Torren mengerutkan dahi, menatap Carl dengan dingin. "Raedan tidak pernah setuju untuk bersekutu dengan pemberontak. Dia percaya kita harus tetap independen."
"Raedan sudah mati," balas Carl tajam. Namun, dia segera mengunci mulutnya saat melihat sorot mata penuh amarah dari Torren.
Caelum mengangkat kepalanya, suaranya tenang namun penuh otoritas. "Kita ke Eldoria. Raedan memang tidak setuju untuk bersekutu dengan pemberontak, tapi dia yang menandatangani kontrak misi ini."
Keputusannya tegas, tidak bisa ditawar. Dia melanjutkan, "Raedan ingin kita bertahan, dan bertahan berarti membuat keputusan sulit. Kekaisaran tidak akan memberi kita belas kasihan. Jika kita tidak punya sekutu, kita akan hancur."
---
Perjalanan menuju Eldoria dipenuhi ketegangan. Setiap bayangan di hutan terasa seperti mata musuh yang mengawasi. Suara ranting patah di malam hari membuat mereka berjaga-jaga, pedang dan panah siap di tangan.

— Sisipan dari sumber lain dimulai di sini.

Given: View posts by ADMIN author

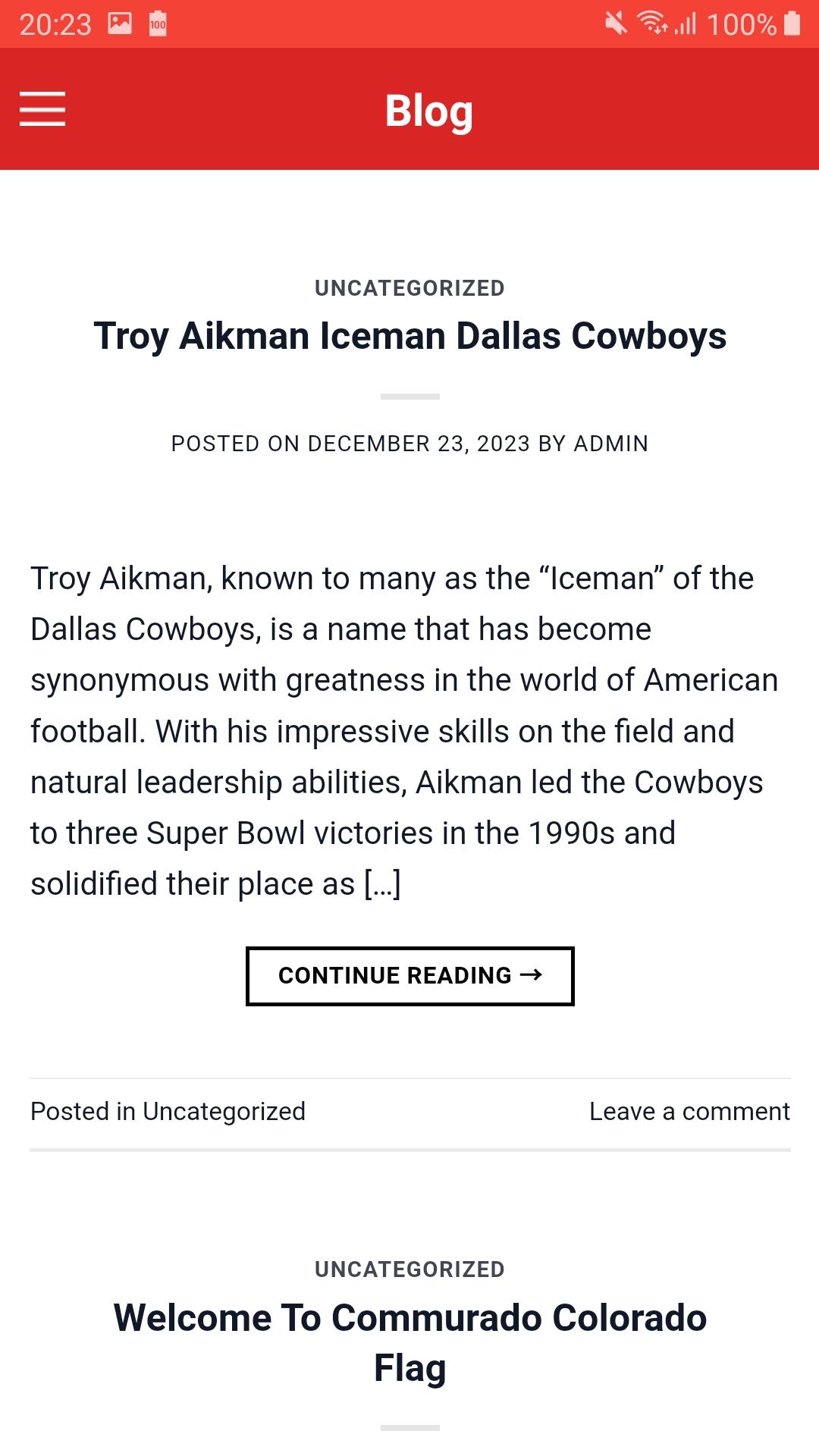Looking at the screenshot, I should coord(611,444).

Di suatu malam, saat Caelum berjaga, dia mendengar sesuatu. Langkah kaki ringan, diikuti bisikan pelan: "Caelum..."
Tangannya mencengkeram pedang dengan erat, matanya menelusuri kegelapan. "Siapa di sana?" tanyanya, suaranya serak.

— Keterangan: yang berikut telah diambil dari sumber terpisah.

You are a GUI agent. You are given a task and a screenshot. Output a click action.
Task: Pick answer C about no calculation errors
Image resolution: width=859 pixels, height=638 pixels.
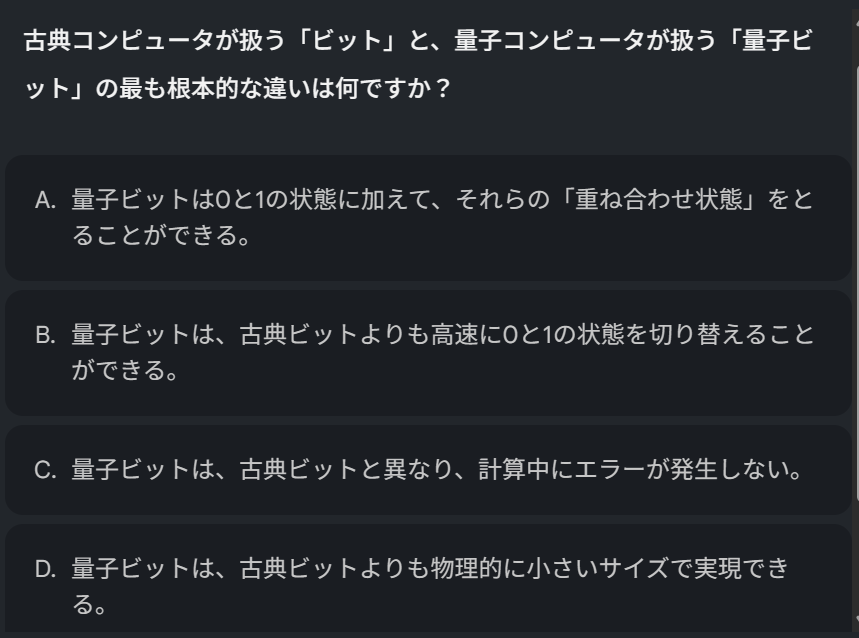(428, 469)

Tidak ada jawaban. Namun, suara itu kembali, kali ini lebih lembut, seperti angin berbisik di telinganya. "Jangan menyerah..."
Suara itu... ibunya.
Dia menatap hutan, berharap menemukan sesuatu, tetapi hanya kegelapan yang menjawab. Suara itu menghilang seperti mimpi yang pudar. Tapi di dalam hatinya, sesuatu bergolak, memberi kekuatan kecil yang aneh.
"Aku tidak akan menyerah, Bu," bisiknya pada malam yang sunyi.
---
Akhirnya, mereka melihat deretan hutan Eldwyn, deretan hutan besar yang memanjang, teritori Elf. Tapi sebelum mereka bahkan memikirkan caranya melewati hutan itu, seorang pengintai datang dengan napas tersengal-sengal.
"Kekaisaran mengincar kita," katanya. "Mereka mengirim Black Guard."
Semua tatapan beralih ke Caelum. Wajah-wajah lelah itu menunggu keputusan.
"Kita tidak bisa terus lari," katanya tegas. "Kita akan bertarung. Bukan untuk diri kita sendiri, tapi untuk memastikan tekad Raedan terus hidup."
Keputusan itu seperti gong yang menggetarkan udara. Mereka tahu pertempuran ini bisa menjadi akhir, tetapi tidak ada yang membantah.
Dan di tengah persiapan itu, Caelum berdiri di depan pasukannya, menghapus keraguannya, mencoba menjadi pemimpin yang mereka butuhkan. Di dadanya, ia masih merasakan suara ibunya, sebuah pengingat bahwa harapan, meski rapuh, masih ada.